Ear to the Ground with Steve Blacksmith: Autumn beauty on our scenic rural ramble

A waterfall at Gorpley Clough, Todmorden. Picture by Steve Blacksmith
A waterfall at Gorpley Clough, Todmorden. Picture by Steve Blacksmith

We took a walk up Gorpley Clough between Todmorden and Walsden, a dramatic gorge with waterfalls and weirdly shaped overhanging trees.

The sides of the gorge slide down onto the path occasionally and trees keel over, but the Countryside Service does a good job of keeping the path open.

The path is slippy and muddy in places, but with good safe footbridges across the stream.

The best experience of the trees and the stream are from the lower path, but there is a high level path which is less slippy on the north edge of the valley.

To get to this you take a steep zig-zag path starting with a stile from the right-hand side of the car-park when looking from the road, a way I had not noticed before.

It is beautiful at this time of year when a few of the trees cling to their bright autumn coloured leaves, whereas others have dropped them, allowing views through the woodland.

There is a competent interpretation board at the start, explaining the special geology of this part of Todmorden.

There is another signboard at the top of the clough, when you’re nearly at Gorpley Reservoir, explaining Yorkshire Water Plc’s intention to manage the woodland back into its original form, to emulate an ideal of “Ancient Woodland”.

A laudable idea, but I hope they aren’t felling all the sycamores simply because they are thought to be alien.

They are beautiful trees and support many insects for the birds.
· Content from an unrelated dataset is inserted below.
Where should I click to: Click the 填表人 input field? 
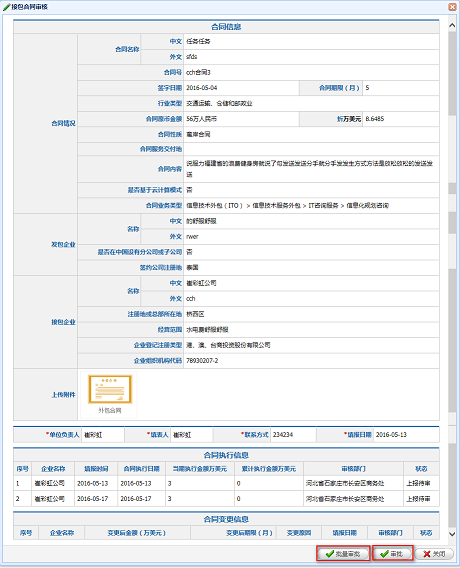pos(192,435)
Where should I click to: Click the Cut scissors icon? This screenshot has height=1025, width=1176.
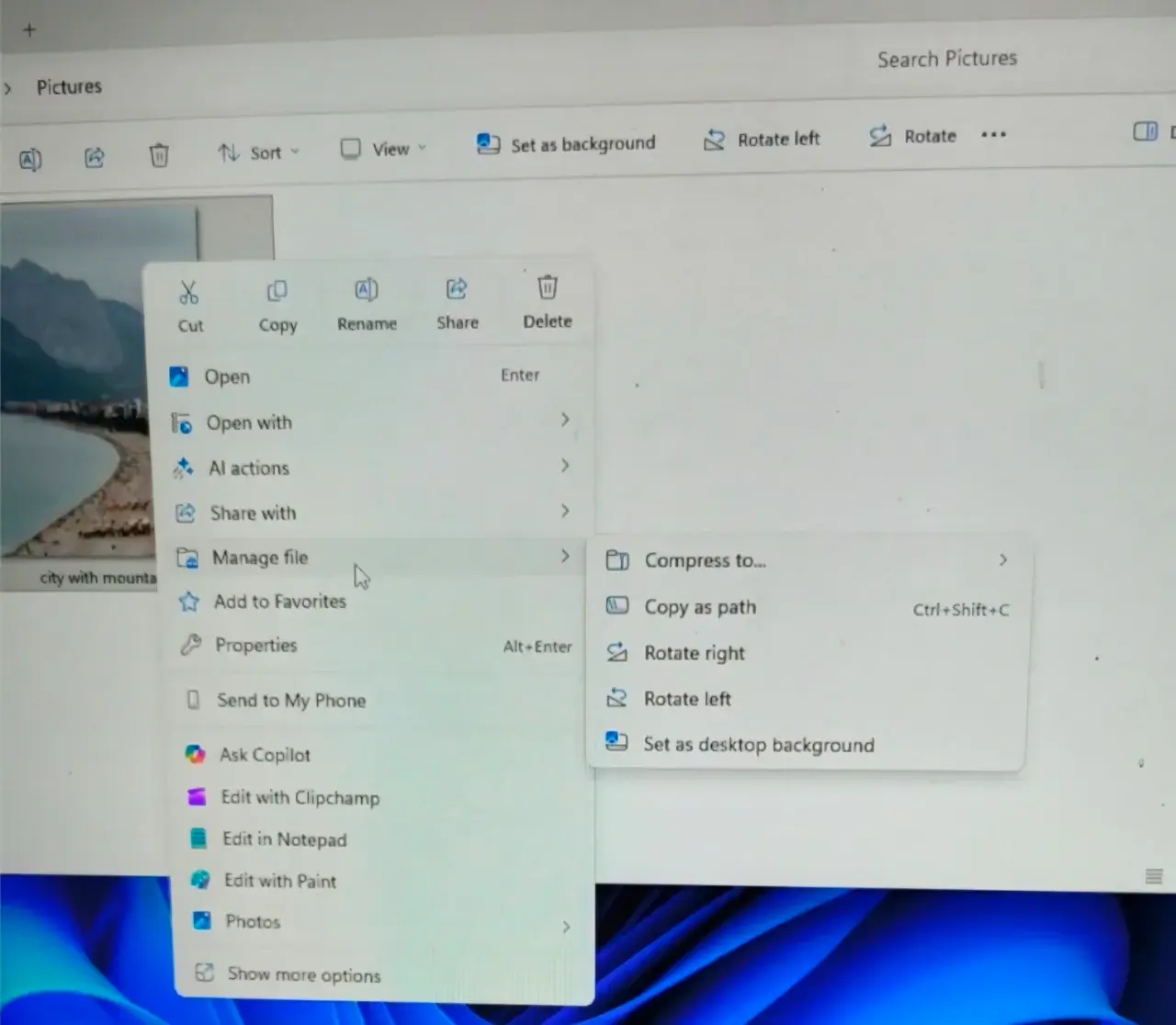[189, 294]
Their bark has two phases – a smooth silvery type when young and middle aged, then a wrinkled, randomly plated bark in old age that can have swirling patterns in it, unlike any other tree.

Also unlike many other trees, the twig scar from the sapling remains on the bark, getting bigger over the years, as does the eyebrow-like crescent mark above it which is where the leaf stalk was attached. It gives the impression of eyes looking out from the tree trunk.
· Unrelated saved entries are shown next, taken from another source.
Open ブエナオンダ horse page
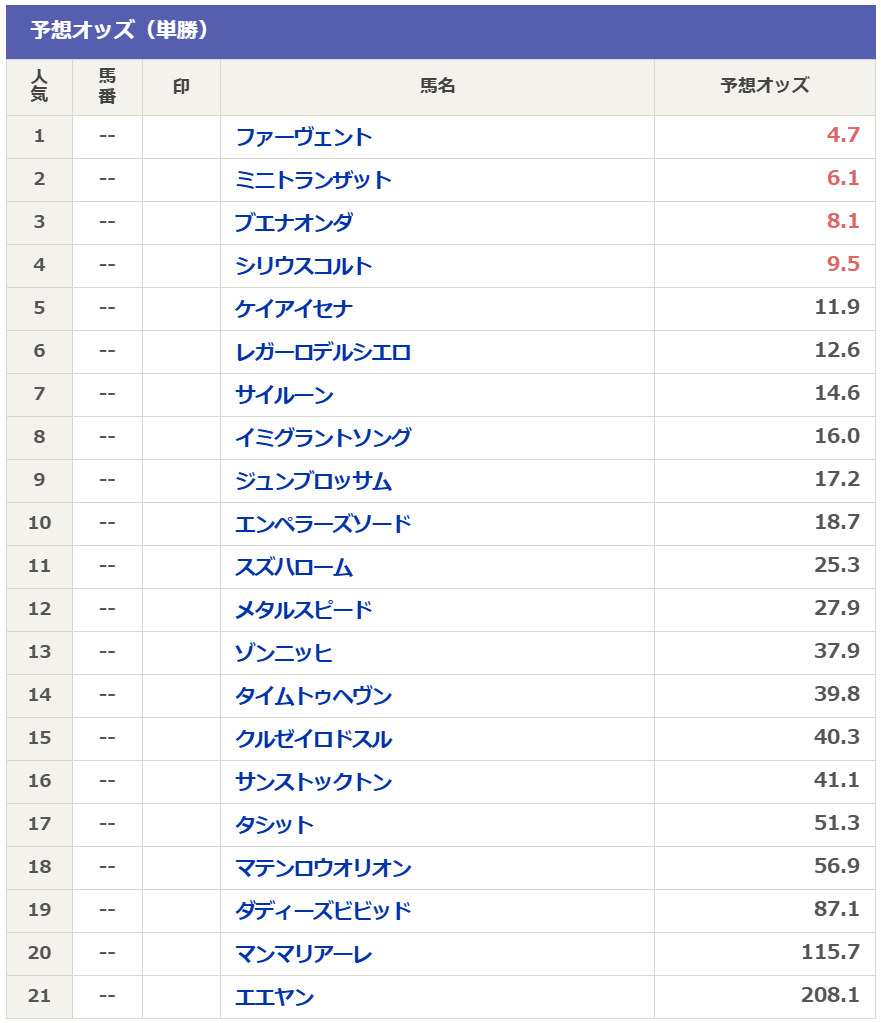The image size is (881, 1023). pos(293,223)
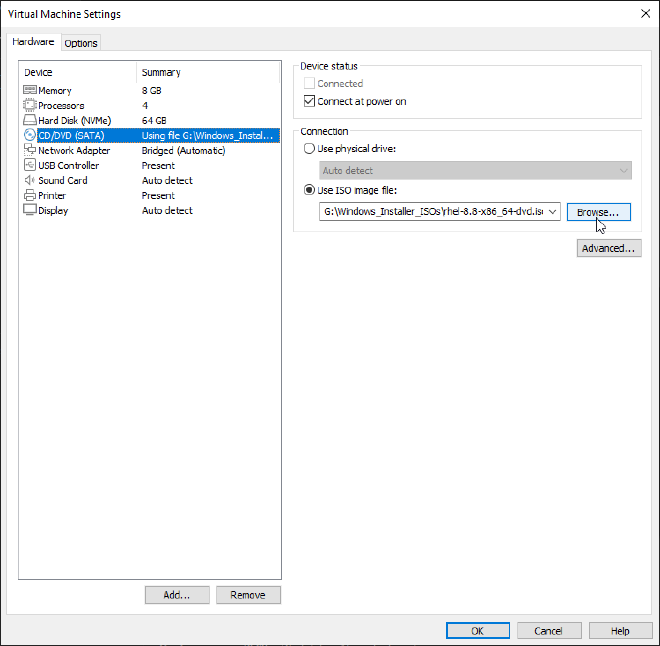The image size is (660, 646).
Task: Select the Use physical drive radio button
Action: coord(309,149)
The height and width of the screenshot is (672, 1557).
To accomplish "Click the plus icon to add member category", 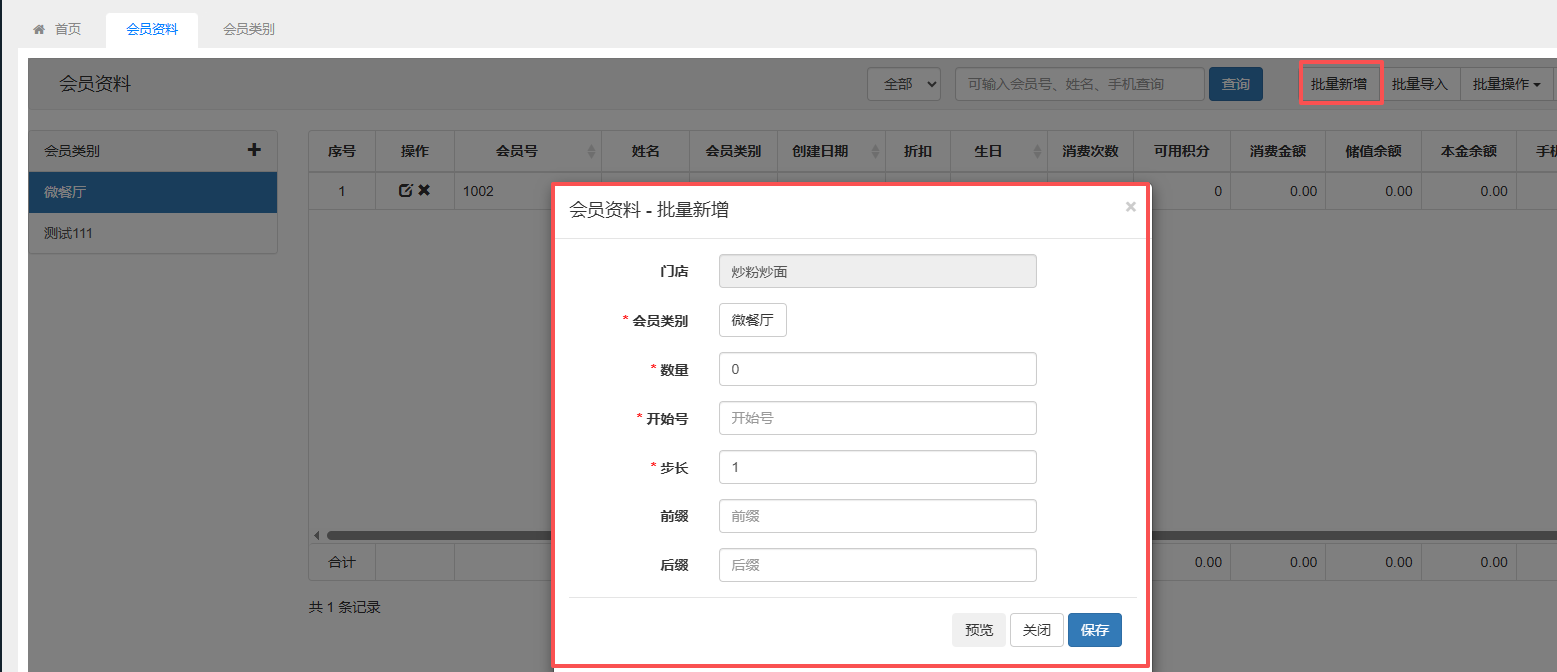I will [254, 150].
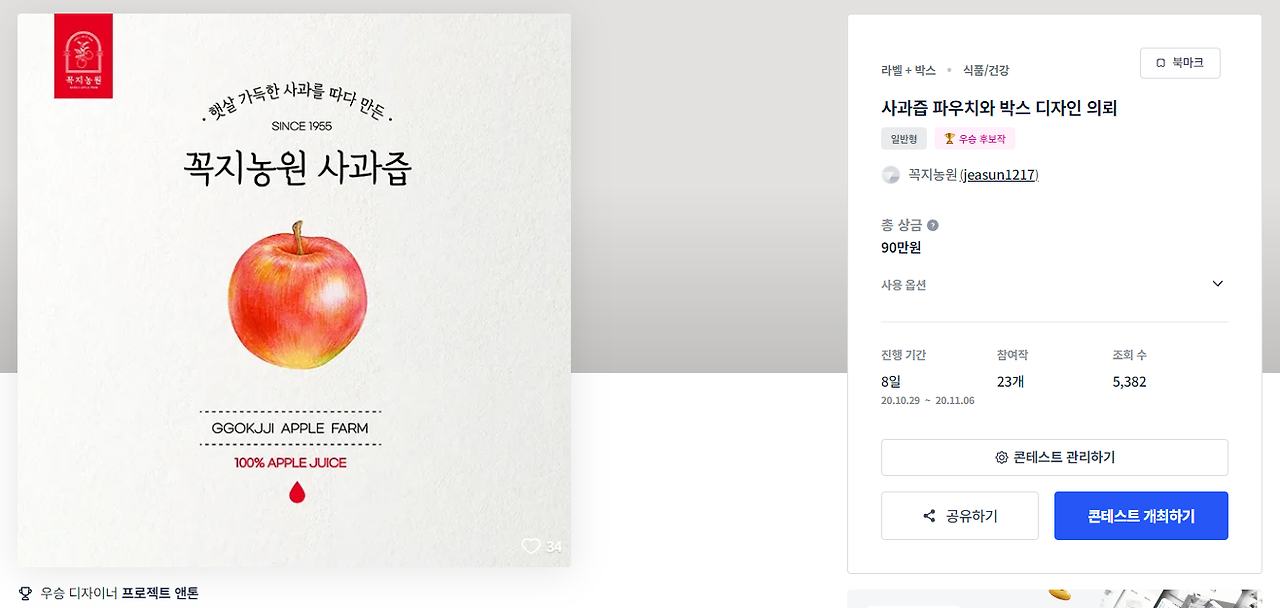
Task: Click the 사과즙 파우치와 박스 디자인 의뢰 title
Action: [x=999, y=108]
Another thing about sycamores is the fantastic shapes in the exposed roots as the soil is eroded from around the trees growing on steep slopes. This is a result of the heavy rain drops falling from the leaves, and the fact that the tree shades out the other soil-stabilising plants. These contorted roots, along with the finger-like twigs and knobbly outgrowths of the trunks, are very much the stuff of Arthur Rackham’s illustrations when he used trees and woodland scenery as his stage-sets for the mysterious goings-on of goblins and fairies.

There were flocks of hundreds of birds up there, feeding on beech-mast. They were Bramblings and Chaffinches. There were lower numbers of Fieldfares and Blackbirds feeding on haws on the hawthorns. Some of the finches were also feeding on insects among the sycamores with leaves remaining on them.

We went up again the following day to try and get a better estimate of numbers, and the proportions of each species, particularly the Bramblings, but they had moved on already. This finch is a northern version of the Chaffinch, which breeds across the North Sea, and passes through the UK on its way into Europe where it spends the winter feeding on seeds in mountain forests.

Bramblings are more light chestnut than the pink of Chaffinches, with black wings and tail, barring on their flanks, and the defining field mark of a white rump, but not as conspicuous as the white rump of a bullfinch. Chaffinches never have the white rump or barring on the flanks. Bramblings are sometimes attracted to garden seed-feeders.

If you go along the top path, don’t miss as I did on the first day the entrances to the old adit mines on the side of the path (I was absorbed by the birds.)

These were horizontal or near-horizontal mines dug into the sides of the clough where the coal was exposed. They are blocked off now with metal grills, the dripping water within appalling us as we imagined the working conditions of the miners. There is even an odd piece of railway line showing that they used tubs on rails to bring the coal out.

After the walk in the clough we went back to Todmorden and walked up to the Quaker Burial Ground at Shoebroad Lane, up behind the Unitarian Church with the steeple. A friend had seen a tree he couldn’t identify up there. It had been planted since the last time I was there and was a young Whitebeam, but one with huge leaves about 6 inches long and wide (17cm) It is a variety called Mitchell’s Whitebeam.

The Whitebeams have whitish undersides to their leaves, which look especially decorative in spring as they emerge from the buds. They are good trees for gardens as they never attain the size of forest trees like sycamores.

There is a confusing new sign at the burial ground saying “Shewbread Quaker burial ground c. 1668” The Shoebroad of the district’s current name is apparently a corruption of the biblical “Shewbread” meaning the table of God.

The gravestones exhibit the Quakers’ former disdain for our names of the months, named as they were after and Roman Gods and Festivals. The carvings are in the format “died 6 mo 16 1865” which means “died in the 6th month, on the 16th day, 1865”.

Shoebroad Lane leads on to the high ridge of Langfield Common, where you can bear left, east, towards Gaddings Dam and Stoodley Pike, or right along the top edge of the valley overlooking Walsden.